Agree on the former (IPA influences, Reserve follows) and the US radical right libertarian eco-system in which it supports and is influenced by (via Koch networks); includes importing of policy, even down to bills and talking points, i.e. through their ALEC ‘bill mill’ and Heartland Institute’s take on ‘climate science’.
Further, while some government agency delivery areas could be made more efficient by sub-contracting etc., it still requires sufficient funding of regulators to oversight and have teeth on behalf of society, not just serving the interests of commissioners nor corporate sector.
This also means not relying upon the libertarians’ own veneer of academic research and promotion of the Austrian or Chicago Schools, Smith, Hayek, Rand, Buchanan (most pivotal), Friedman, et al. demanding ‘free markets’ and ‘freedom’, while expecting Keynesian policies for their own sectors and/or corporate entities….
Regarding the latter, their raison d’etre is not just have less government or regulation, lower taxes etc. but socialism for themselves and neo-liberal competition for the remainder; corporate and social eugenics which has infected, and now ‘owns’, US, UK and Australian politics.
It’s an oldie but baddie, “socialise costs, gouge profits”.
God gave us rivers & atmosphere to fill with crud – make a profit and use filters.
You two blokes need to get out more, or maybe just pay attention.
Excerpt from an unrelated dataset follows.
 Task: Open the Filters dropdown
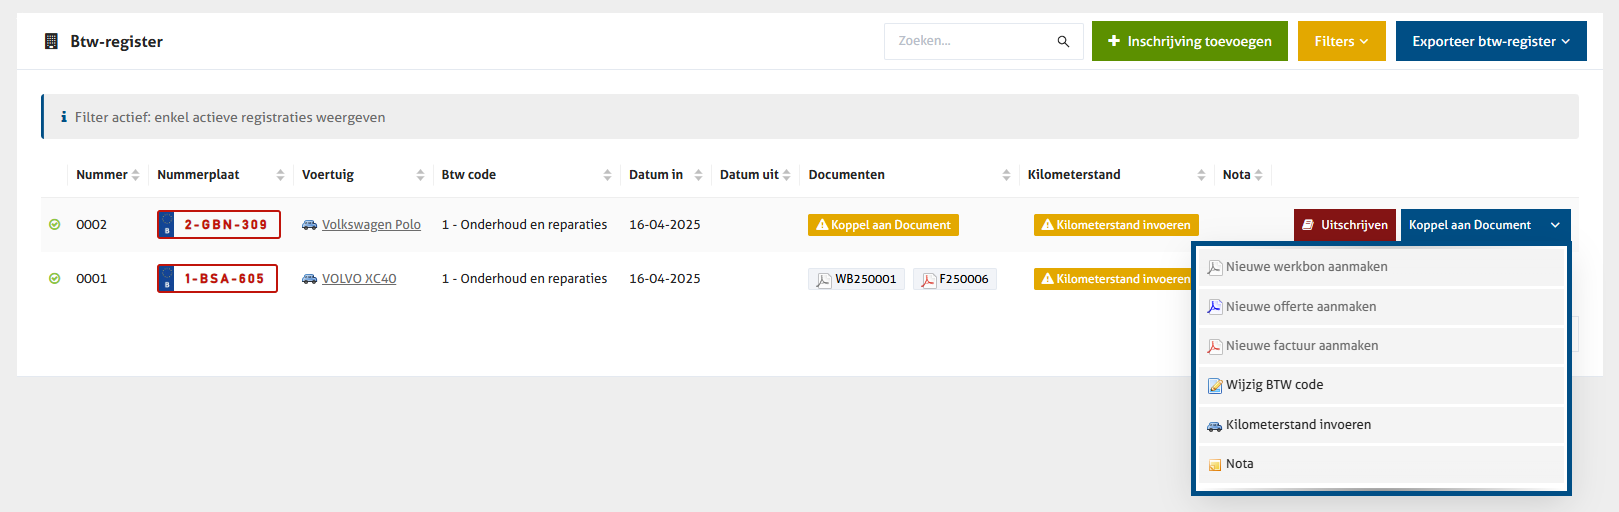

Much of Melbourne is not locked down. There are 12 postcodes in an arc from north of the CBD to the west which are (Melbourne is covered by a couple of hundred postcodes). However, not all of the city’s north and west are locked down, and the sprawl to the south east is largely unaffected by stay at home orders.
Frankly, poor journalism from people who should (and are expected to) know better. More to the point, poor editing by Crikey’s Melbourne-based cohort.
I couldn’t be bothered reading the rest of the article.
Maybe you should have read further Paul.
Neoliberal austerity demands are the turds that just won’t flush.
Don’t like statistics then, Paul?
For me , the real question is what group is Morrison going to align himself with?
He is not a leader with a vision of where the country should be going. As shown in the bushfires , left to his own devices he is all at sea and makes poor judgement calls. When the pandemic came along – slow off the mark , but then the he listened to the medicos and the states and this combined with the acceptance of the general community has lead to a good result. Where to from here? Who is going to have his hand? Will it be a break from the past with acceptance of the situation and a do what it takes attitude or will it be a re hash of the past? At this stage a re hash of past philosophies appears to be in the running.
Quote “ These ideas of austerity, deregulation and punishment of workers are resilient and aggressive. They defy all evidence that they don’t work ”
Austerity is nothing more than a device to transfer wealth upwards and in that respect it has worked exceedingly well. Inequality has grown massively, in places to socially dangerous levels.
Not so much a virus, as a cancer.
The definition being unrestrained growth.